My hips are going to spread faster than the BP oil spill if I don’t change my eating habits between now and Christmas.
Most weight gain during the year occurs during the holiday quarter, and folks typically don’t lose the pounds they put on, according to an article from the Washington Post.
It’s the beginning of December, a prime time to learn from the gluttony and subsequent food hangover of Thanksgiving and make smart food choices through Christmas.
Here’s a few tips on how to stay (kind of) healthy during all the buffets, sit-down dinners and break room goodies. This advice has been gleaned from two rounds of Weight Watchers and too many years of eating myself silly at Mama Eats’ kitchen table. Bottom line: treat yourself, but don’t pig out.
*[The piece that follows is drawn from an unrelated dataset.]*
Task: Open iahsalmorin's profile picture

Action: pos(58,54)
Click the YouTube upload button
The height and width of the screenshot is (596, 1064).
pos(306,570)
- Eat your veggies first. Fill half of your plate with vegetables and dive into the healthy stuff first. When I fill up on vegetables first, I have less room for the less-healthy options.
- Pack snacks for work. Is it me, or does the office break room have little elves that constantly fill platters with cookies, cakes and pies during the holidays? Bring healthier snacks in your lunch bag, such as dried fruits or almonds, when you are tempted by the generosity of your co-workers.
- Don’t forget to exercise – even if it’s just walking. It’s hard to get motivated when it’s cold and gray outside. But a few extra minutes of cardio each day can really make a difference. I like following a workout DVD when I get up in the morning – it gets my day started on a good note. I’m a fan of Leslie Sansone, who advocates indoor walking for exercise (it sounds kind of weird, but it’s pretty awesome).
- Go easy on the sauce. Some of those holiday cocktails can be heavy on the calories. Check out the nutritional facts for eggnog. And chug some water between those hot toddies.
- Bring your own dish to the holiday parties. The menu can be a mystery at holiday gatherings, but there’s some security in bringing your own healthy dish. I recommend pumpkin spice muffins.
- Just say no. Daddy Eats will still love me, even if I don’t try that pecan pie he bought for charity. I’m sure your loved ones feel the same. But if Grandma’s eyes start to well when you turn down her cornbread stuffing, have a small portion instead of a heaping mound.